# screen flashing nextbook 10 windows 10



## aciculartedium (Jan 28, 2017)

My screen has been tearing and showing black boxes for months now. It sometimes gets so bad that it makes my computer crash. It's so bad that at this point that I cant operate my laptop for more than 10 minuets before it crashes. I'm not sure if it's a problem with Windows or my computer, but I honestly can't think of what caused this. The only damage done to the computer is a crack in the screen, but the screen problems started a good while after I got the crack, so I doubt that it is the source of my issue.

I've looked at every possible thread, and everyone else has had a different kind of flash. I don't know what to do.


----------



## phillpower2 (Dec 21, 2016)

Hello aciculartedium,



aciculartedium said:


> It sometimes gets so bad that it makes my computer crash. It's so bad that at this point that I cant operate my laptop for more than 10 minuets before it crashes. I'


Please describe the crash as in does the Nextbook shut down, blue screen or does the screen freeze.

With screen problems on portable computers trying an external display via a graphics port is normally one of the first troubleshooting steps, this will be more difficult with the Nextbook as it only has a mini HDMI port so you will most likely need to obtain a mini HDMI adapter cable.


----------



## aciculartedium (Jan 28, 2017)

phillpower2 said:


> Hello aciculartedium,
> 
> Please describe the crash as in does the Nextbook shut down, blue screen or does the screen freeze.
> 
> With screen problems on portable computers trying an external display via a graphics port is normally one of the first troubleshooting steps, this will be more difficult with the Nextbook as it only has a mini HDMI port so you will most likely need to obtain a mini HDMI adapter cable.

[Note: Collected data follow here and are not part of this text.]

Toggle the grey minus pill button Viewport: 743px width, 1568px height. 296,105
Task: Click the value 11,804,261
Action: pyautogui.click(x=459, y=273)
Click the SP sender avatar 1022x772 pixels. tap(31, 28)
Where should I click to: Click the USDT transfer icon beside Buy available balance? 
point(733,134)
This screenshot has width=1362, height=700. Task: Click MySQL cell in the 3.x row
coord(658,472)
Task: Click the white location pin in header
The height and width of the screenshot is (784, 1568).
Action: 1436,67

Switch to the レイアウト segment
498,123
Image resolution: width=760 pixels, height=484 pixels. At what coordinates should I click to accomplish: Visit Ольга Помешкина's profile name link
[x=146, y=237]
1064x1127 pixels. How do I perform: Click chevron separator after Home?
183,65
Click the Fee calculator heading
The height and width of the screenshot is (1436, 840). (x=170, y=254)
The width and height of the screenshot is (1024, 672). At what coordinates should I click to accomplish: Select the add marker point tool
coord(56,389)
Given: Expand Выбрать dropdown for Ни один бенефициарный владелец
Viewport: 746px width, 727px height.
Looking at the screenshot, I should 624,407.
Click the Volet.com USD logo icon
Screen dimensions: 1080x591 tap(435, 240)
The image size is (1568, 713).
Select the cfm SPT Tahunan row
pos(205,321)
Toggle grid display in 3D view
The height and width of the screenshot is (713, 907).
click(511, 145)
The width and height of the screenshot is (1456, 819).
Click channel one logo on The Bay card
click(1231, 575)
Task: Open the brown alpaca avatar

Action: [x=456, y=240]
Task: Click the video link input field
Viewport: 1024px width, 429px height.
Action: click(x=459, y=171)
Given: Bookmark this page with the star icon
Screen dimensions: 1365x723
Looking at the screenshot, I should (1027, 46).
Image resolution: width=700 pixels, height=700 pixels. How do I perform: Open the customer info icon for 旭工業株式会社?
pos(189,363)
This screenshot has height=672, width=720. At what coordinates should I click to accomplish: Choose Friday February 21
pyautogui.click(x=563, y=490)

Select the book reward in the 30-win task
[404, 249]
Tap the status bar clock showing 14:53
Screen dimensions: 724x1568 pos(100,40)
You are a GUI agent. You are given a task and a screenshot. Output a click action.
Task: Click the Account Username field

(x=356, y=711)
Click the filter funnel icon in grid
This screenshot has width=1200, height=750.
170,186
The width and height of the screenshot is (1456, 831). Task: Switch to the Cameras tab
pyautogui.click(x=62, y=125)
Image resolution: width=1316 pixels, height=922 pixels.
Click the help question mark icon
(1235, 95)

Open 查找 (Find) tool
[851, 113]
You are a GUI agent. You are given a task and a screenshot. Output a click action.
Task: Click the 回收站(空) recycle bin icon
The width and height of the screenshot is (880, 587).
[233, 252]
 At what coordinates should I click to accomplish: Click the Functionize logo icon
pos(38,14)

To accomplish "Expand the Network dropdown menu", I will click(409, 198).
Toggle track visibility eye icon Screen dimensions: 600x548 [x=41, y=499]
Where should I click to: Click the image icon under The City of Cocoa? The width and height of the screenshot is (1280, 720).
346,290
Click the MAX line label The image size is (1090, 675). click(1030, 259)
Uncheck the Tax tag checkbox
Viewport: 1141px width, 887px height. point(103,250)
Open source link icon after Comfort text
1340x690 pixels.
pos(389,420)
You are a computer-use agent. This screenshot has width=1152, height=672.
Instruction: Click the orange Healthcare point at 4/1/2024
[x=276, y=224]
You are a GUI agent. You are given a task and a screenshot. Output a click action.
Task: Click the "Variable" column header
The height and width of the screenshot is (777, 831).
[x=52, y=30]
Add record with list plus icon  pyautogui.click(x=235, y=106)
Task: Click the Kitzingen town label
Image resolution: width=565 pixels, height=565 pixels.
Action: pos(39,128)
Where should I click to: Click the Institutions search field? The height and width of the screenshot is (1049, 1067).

by crash I mean it just shuts off. like when you hold the power button down for an extended amount of time.


----------



## phillpower2 (Dec 21, 2016)

Overheating and a system short will cause a computer to shutdown without warning. investigating both will require opening up the Nextbook, just been watching a video for "how to" and it looks to be straightforward but I would not suggest that you undertake the task unless you are 100% confident.


----------